Title: More About Names

Author: Administrator

Date: 03 February 1999 13:15:29 +00:00 or Wed, 03 February 1999 13:15:29 +00:00

Summary:

Body:

Our ancestors believed that knowing the true name of an object or person gave you power over it/them. They distinguished between a public name and the true name. The former could be anything but the later was in some sense special and unique. While we might not agree with the mysticism associated with this world-view our ancestors had a large measure of truth in their belief. For example knowing a person's name does indeed give you power over them in many ways. You can call for their attention, you can locate them in a directory, you can identify them to the police etc. None of these things work if you do not know their true name but only an alias or nickname (though both give you a bit more power than if you have no identifier).

In programming, good names for identifiers add to our power. Well-defined concept names help in communication. Do you get as tired as I do of people who throw around terms such as 'object-oriented' or 'polymorphic' as if there were a single universally accepted meaning for these words? Such an assumption leads to a great deal of confusion and talking at cross-purposes.

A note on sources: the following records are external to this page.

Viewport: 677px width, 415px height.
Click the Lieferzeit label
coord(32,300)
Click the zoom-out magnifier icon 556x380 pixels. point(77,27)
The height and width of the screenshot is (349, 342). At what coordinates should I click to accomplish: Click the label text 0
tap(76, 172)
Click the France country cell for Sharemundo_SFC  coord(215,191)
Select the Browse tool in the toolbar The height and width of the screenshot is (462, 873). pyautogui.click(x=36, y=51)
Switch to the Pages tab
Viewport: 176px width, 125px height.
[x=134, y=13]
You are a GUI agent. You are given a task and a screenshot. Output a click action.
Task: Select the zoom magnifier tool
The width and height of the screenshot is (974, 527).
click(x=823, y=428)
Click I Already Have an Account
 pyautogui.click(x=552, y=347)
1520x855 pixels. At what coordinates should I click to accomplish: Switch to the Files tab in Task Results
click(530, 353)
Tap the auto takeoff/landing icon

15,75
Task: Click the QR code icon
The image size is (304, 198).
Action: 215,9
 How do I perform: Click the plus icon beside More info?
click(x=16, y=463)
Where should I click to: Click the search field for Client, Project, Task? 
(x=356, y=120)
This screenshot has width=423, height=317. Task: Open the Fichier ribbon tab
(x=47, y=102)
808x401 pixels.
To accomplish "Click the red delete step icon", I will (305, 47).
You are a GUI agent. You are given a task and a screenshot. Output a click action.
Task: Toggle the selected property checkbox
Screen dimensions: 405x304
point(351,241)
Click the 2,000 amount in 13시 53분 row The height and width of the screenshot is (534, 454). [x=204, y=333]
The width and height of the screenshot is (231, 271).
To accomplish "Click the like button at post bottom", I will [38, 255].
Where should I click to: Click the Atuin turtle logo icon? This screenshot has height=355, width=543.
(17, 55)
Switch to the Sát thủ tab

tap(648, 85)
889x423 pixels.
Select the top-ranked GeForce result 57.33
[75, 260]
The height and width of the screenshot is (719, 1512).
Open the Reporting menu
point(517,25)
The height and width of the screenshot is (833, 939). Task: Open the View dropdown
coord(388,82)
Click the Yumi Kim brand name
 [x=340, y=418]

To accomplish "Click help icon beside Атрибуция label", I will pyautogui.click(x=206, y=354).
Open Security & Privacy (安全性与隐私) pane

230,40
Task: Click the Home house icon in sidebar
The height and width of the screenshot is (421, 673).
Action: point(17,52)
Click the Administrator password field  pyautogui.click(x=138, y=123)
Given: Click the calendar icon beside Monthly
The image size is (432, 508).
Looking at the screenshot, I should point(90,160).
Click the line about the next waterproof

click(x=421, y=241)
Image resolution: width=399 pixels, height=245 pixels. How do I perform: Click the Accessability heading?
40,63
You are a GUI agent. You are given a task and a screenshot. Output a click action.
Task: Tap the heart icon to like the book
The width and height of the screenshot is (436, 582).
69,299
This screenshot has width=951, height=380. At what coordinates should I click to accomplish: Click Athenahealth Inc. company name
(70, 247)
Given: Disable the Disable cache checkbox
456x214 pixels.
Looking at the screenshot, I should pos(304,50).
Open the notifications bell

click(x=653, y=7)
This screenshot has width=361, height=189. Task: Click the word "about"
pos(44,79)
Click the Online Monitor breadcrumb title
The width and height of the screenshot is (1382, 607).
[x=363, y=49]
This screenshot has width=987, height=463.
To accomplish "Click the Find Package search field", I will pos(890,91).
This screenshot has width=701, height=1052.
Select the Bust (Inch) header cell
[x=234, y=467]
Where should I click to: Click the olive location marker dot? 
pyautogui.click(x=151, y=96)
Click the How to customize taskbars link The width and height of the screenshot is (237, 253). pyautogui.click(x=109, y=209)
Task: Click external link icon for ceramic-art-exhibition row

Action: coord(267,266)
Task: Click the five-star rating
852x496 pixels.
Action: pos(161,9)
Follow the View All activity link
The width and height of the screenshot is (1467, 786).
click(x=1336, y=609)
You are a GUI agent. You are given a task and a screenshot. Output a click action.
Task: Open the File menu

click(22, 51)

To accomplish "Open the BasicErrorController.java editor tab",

If you track comp.lang.C++.moderated you will have seen Francis' recent postings on the subject of 'value type'. Francis has a very simple view; if something can be passed by value and assigned to then it is a value type. Not everyone agrees but at least he has a rigid and verifiable criterion. By contrast Francis maintains that although something that does not meet those requirements is not a value type it is not necessarily and object type (it might be an abstract type, some kind of interface type etc.) From Francis' perspective function and array types are not value types in C while everything else is. In both C and C++ enums must be value types.

In Java something is a value type if and only if it is a built-in type. This is an essential property of Java types and no amount of hacking will change that. However much we might wish it otherwise a Java String is not a value type.

Now this is rather by the way, because I set out to write a little more on the subject of choosing identifiers. Laziness in choosing names leads to hard to read source code. A name should carry a strong hint as to what you are doing. One of the banes of my life is the habit that some programmers have of sticking in 'get', 'set' or 'put' as a prefix for a function name (I do it myself sometimes but only in moderation).

What do you think get_int() should do? If you think that is obvious (I am not so sure) what about get_month()? If you were a C programmer you would probably expect that function to extract month from some source stream, but a C++ programmer probably expects it to be a member function of a Date class. These different expectations make reading mixed code more difficult than it need be. Part of the problem is the oft-quoted guideline that function names should be verbs or verbal phrases. Frankly, I think that is silly. Certainly functions that do things should follow that guideline. I have no problem with print(), printOn, scan() or scanFrom() but I have a very big problem with a get_month() that does nothing but return a value. The simple name month() would seem an appropriate name for a member function in such an instance. And while we are on the subject, I would be deeply suspicious of a member function called set_month(). Apart from anything else it suggests that there is an actual data member representing the month. Consider:

class Date {
// private implementation
public:
  Date(Day = 1, Month = 1, Year = 1900);
  Day day();
  Month month();
  Year year();
// other interface elements
};

(This assumes that I have provided Day, Month and Year types, but at the simplest these could be (preferably at namespace scope) typedefs for some integer type) If I want to change the month I can write something like:

bool testing() throw(){
  try {
    Date d(2,3,1998);
    d = Date (d.day(), 5, d.year());
  }
  catch(…) { return false; }
  return true;
}

You may think that mechanism will be rather inefficient. You are probably right from a runtime consideration but how often do you think you should change a single attribute of a date? By comparison you have far less code to maintain in the Date class and so will save a lot of your time.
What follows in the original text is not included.